━━━━━ PROVIDED DATA
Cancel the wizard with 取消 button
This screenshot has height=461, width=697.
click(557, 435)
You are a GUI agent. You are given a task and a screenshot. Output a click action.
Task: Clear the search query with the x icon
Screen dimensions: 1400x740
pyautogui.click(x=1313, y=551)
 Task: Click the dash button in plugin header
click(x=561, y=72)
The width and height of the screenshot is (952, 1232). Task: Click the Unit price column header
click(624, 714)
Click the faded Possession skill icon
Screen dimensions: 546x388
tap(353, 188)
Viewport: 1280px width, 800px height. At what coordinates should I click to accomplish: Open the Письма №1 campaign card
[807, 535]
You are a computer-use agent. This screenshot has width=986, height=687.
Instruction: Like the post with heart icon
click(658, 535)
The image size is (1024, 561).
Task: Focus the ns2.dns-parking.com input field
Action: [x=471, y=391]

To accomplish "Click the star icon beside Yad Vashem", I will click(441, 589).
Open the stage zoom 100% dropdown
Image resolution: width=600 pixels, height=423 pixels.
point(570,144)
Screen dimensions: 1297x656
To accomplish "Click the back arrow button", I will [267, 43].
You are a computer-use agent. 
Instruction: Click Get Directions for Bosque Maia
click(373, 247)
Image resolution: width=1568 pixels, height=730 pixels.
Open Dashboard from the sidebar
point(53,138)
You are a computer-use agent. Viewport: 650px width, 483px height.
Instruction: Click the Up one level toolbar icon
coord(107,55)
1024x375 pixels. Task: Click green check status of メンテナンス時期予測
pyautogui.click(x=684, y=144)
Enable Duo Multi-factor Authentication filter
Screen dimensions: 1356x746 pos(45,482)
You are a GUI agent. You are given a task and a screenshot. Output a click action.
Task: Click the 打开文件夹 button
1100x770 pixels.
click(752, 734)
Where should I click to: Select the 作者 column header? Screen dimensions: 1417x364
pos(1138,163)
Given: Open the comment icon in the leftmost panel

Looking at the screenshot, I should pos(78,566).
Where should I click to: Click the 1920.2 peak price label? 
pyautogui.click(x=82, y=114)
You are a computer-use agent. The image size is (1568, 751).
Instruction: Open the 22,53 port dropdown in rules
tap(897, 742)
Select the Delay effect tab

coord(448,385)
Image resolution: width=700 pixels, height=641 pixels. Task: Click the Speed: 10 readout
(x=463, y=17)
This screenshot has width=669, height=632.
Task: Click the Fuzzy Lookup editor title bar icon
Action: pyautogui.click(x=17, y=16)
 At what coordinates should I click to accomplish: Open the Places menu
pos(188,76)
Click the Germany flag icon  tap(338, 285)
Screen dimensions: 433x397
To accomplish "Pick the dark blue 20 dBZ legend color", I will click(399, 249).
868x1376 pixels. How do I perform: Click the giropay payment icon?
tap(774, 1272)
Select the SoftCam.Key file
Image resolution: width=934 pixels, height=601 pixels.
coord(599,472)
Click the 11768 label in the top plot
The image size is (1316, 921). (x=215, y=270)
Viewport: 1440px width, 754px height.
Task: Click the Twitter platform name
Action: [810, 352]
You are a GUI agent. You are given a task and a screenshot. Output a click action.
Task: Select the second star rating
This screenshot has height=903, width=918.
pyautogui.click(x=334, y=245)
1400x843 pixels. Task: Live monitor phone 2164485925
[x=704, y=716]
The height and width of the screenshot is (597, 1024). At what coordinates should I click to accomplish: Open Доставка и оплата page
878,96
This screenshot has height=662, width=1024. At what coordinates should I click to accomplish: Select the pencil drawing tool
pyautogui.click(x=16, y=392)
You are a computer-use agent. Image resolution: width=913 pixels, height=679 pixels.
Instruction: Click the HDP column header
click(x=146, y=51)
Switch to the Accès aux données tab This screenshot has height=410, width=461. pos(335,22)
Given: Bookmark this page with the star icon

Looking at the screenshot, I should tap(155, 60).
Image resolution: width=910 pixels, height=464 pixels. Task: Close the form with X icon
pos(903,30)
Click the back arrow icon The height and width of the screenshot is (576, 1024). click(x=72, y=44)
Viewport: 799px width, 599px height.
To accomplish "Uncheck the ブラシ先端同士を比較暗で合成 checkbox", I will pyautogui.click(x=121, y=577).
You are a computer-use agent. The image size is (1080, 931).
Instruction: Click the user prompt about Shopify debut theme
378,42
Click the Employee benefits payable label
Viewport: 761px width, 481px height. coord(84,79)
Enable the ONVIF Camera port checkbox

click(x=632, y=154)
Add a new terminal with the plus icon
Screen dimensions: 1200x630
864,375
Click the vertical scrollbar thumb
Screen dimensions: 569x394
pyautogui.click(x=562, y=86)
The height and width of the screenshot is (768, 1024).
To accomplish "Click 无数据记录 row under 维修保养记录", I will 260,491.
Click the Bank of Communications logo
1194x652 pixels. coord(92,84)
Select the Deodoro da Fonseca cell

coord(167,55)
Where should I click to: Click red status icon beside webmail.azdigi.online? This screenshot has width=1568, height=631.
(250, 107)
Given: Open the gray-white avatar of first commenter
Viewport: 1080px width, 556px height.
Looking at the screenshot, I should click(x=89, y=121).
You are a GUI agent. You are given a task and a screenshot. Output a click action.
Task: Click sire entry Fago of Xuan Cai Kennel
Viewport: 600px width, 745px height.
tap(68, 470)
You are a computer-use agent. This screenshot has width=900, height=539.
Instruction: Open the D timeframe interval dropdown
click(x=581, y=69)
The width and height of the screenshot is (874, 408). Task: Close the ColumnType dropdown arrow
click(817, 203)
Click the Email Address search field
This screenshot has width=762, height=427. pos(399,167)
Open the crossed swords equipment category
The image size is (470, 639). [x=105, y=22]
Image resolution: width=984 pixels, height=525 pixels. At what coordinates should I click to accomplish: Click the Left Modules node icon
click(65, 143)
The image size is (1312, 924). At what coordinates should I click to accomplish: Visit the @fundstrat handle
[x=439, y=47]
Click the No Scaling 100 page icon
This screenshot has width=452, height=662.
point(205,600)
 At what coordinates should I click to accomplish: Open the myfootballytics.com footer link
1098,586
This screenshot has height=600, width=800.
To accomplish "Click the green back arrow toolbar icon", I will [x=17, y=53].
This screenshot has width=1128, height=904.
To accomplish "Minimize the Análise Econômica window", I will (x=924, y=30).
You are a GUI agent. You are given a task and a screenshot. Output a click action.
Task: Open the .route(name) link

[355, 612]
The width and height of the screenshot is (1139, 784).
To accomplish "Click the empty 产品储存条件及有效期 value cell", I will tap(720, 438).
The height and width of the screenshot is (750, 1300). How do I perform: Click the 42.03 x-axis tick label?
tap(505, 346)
━━━━━━━━━━
EXERCISE AIM
Having read the records above, print them out again exactly.

FINAL ANSWER
Cancel the wizard with 取消 button
This screenshot has height=461, width=697.
click(557, 435)
You are a GUI agent. You are given a task and a screenshot. Output a click action.
Task: Clear the search query with the x icon
Screen dimensions: 1400x740
pyautogui.click(x=1313, y=551)
 Task: Click the dash button in plugin header
click(x=561, y=72)
The width and height of the screenshot is (952, 1232). Task: Click the Unit price column header
click(624, 714)
Click the faded Possession skill icon
Screen dimensions: 546x388
tap(353, 188)
Viewport: 1280px width, 800px height. At what coordinates should I click to accomplish: Open the Письма №1 campaign card
[807, 535]
You are a computer-use agent. This screenshot has width=986, height=687.
Instruction: Like the post with heart icon
click(658, 535)
The image size is (1024, 561).
Task: Focus the ns2.dns-parking.com input field
Action: [x=471, y=391]

To accomplish "Click the star icon beside Yad Vashem", I will click(441, 589).
Open the stage zoom 100% dropdown
Image resolution: width=600 pixels, height=423 pixels.
point(570,144)
Screen dimensions: 1297x656
To accomplish "Click the back arrow button", I will [267, 43].
You are a computer-use agent. 
Instruction: Click Get Directions for Bosque Maia
click(373, 247)
Image resolution: width=1568 pixels, height=730 pixels.
Open Dashboard from the sidebar
point(53,138)
You are a computer-use agent. Viewport: 650px width, 483px height.
Instruction: Click the Up one level toolbar icon
coord(107,55)
1024x375 pixels. Task: Click green check status of メンテナンス時期予測
pyautogui.click(x=684, y=144)
Enable Duo Multi-factor Authentication filter
Screen dimensions: 1356x746 pos(45,482)
You are a GUI agent. You are given a task and a screenshot. Output a click action.
Task: Click the 打开文件夹 button
1100x770 pixels.
click(752, 734)
Where should I click to: Select the 作者 column header? Screen dimensions: 1417x364
pos(1138,163)
Given: Open the comment icon in the leftmost panel

Looking at the screenshot, I should pos(78,566).
Where should I click to: Click the 1920.2 peak price label? 
pyautogui.click(x=82, y=114)
You are a computer-use agent. The image size is (1568, 751).
Instruction: Open the 22,53 port dropdown in rules
tap(897, 742)
Select the Delay effect tab

coord(448,385)
Image resolution: width=700 pixels, height=641 pixels. Task: Click the Speed: 10 readout
(x=463, y=17)
This screenshot has width=669, height=632.
Task: Click the Fuzzy Lookup editor title bar icon
Action: pyautogui.click(x=17, y=16)
 At what coordinates should I click to accomplish: Open the Places menu
pos(188,76)
Click the Germany flag icon  tap(338, 285)
Screen dimensions: 433x397
To accomplish "Pick the dark blue 20 dBZ legend color", I will click(399, 249).
868x1376 pixels. How do I perform: Click the giropay payment icon?
tap(774, 1272)
Select the SoftCam.Key file
Image resolution: width=934 pixels, height=601 pixels.
coord(599,472)
Click the 11768 label in the top plot
The image size is (1316, 921). (x=215, y=270)
Viewport: 1440px width, 754px height.
Task: Click the Twitter platform name
Action: [810, 352]
You are a GUI agent. You are given a task and a screenshot. Output a click action.
Task: Select the second star rating
This screenshot has height=903, width=918.
pyautogui.click(x=334, y=245)
1400x843 pixels. Task: Live monitor phone 2164485925
[x=704, y=716]
The height and width of the screenshot is (597, 1024). At what coordinates should I click to accomplish: Open Доставка и оплата page
878,96
This screenshot has height=662, width=1024. At what coordinates should I click to accomplish: Select the pencil drawing tool
pyautogui.click(x=16, y=392)
You are a computer-use agent. Image resolution: width=913 pixels, height=679 pixels.
Instruction: Click the HDP column header
click(x=146, y=51)
Switch to the Accès aux données tab This screenshot has height=410, width=461. pos(335,22)
Given: Bookmark this page with the star icon

Looking at the screenshot, I should tap(155, 60).
Image resolution: width=910 pixels, height=464 pixels. Task: Close the form with X icon
pos(903,30)
Click the back arrow icon The height and width of the screenshot is (576, 1024). click(x=72, y=44)
Viewport: 799px width, 599px height.
To accomplish "Uncheck the ブラシ先端同士を比較暗で合成 checkbox", I will pyautogui.click(x=121, y=577).
You are a computer-use agent. The image size is (1080, 931).
Instruction: Click the user prompt about Shopify debut theme
378,42
Click the Employee benefits payable label
Viewport: 761px width, 481px height. coord(84,79)
Enable the ONVIF Camera port checkbox

click(x=632, y=154)
Add a new terminal with the plus icon
Screen dimensions: 1200x630
864,375
Click the vertical scrollbar thumb
Screen dimensions: 569x394
pyautogui.click(x=562, y=86)
The height and width of the screenshot is (768, 1024).
To accomplish "Click 无数据记录 row under 维修保养记录", I will 260,491.
Click the Bank of Communications logo
1194x652 pixels. coord(92,84)
Select the Deodoro da Fonseca cell

coord(167,55)
Where should I click to: Click red status icon beside webmail.azdigi.online? This screenshot has width=1568, height=631.
(250, 107)
Given: Open the gray-white avatar of first commenter
Viewport: 1080px width, 556px height.
Looking at the screenshot, I should click(x=89, y=121).
You are a GUI agent. You are given a task and a screenshot. Output a click action.
Task: Click sire entry Fago of Xuan Cai Kennel
Viewport: 600px width, 745px height.
tap(68, 470)
You are a computer-use agent. This screenshot has width=900, height=539.
Instruction: Open the D timeframe interval dropdown
click(x=581, y=69)
The width and height of the screenshot is (874, 408). Task: Close the ColumnType dropdown arrow
click(817, 203)
Click the Email Address search field
This screenshot has width=762, height=427. pos(399,167)
Open the crossed swords equipment category
The image size is (470, 639). [x=105, y=22]
Image resolution: width=984 pixels, height=525 pixels. At what coordinates should I click to accomplish: Click the Left Modules node icon
click(65, 143)
The image size is (1312, 924). At what coordinates should I click to accomplish: Visit the @fundstrat handle
[x=439, y=47]
Click the No Scaling 100 page icon
This screenshot has width=452, height=662.
point(205,600)
 At what coordinates should I click to accomplish: Open the myfootballytics.com footer link
1098,586
This screenshot has height=600, width=800.
To accomplish "Click the green back arrow toolbar icon", I will [x=17, y=53].
This screenshot has width=1128, height=904.
To accomplish "Minimize the Análise Econômica window", I will (x=924, y=30).
You are a GUI agent. You are given a task and a screenshot. Output a click action.
Task: Open the .route(name) link

[355, 612]
The width and height of the screenshot is (1139, 784).
To accomplish "Click the empty 产品储存条件及有效期 value cell", I will tap(720, 438).
The height and width of the screenshot is (750, 1300). How do I perform: Click the 42.03 x-axis tick label?
tap(505, 346)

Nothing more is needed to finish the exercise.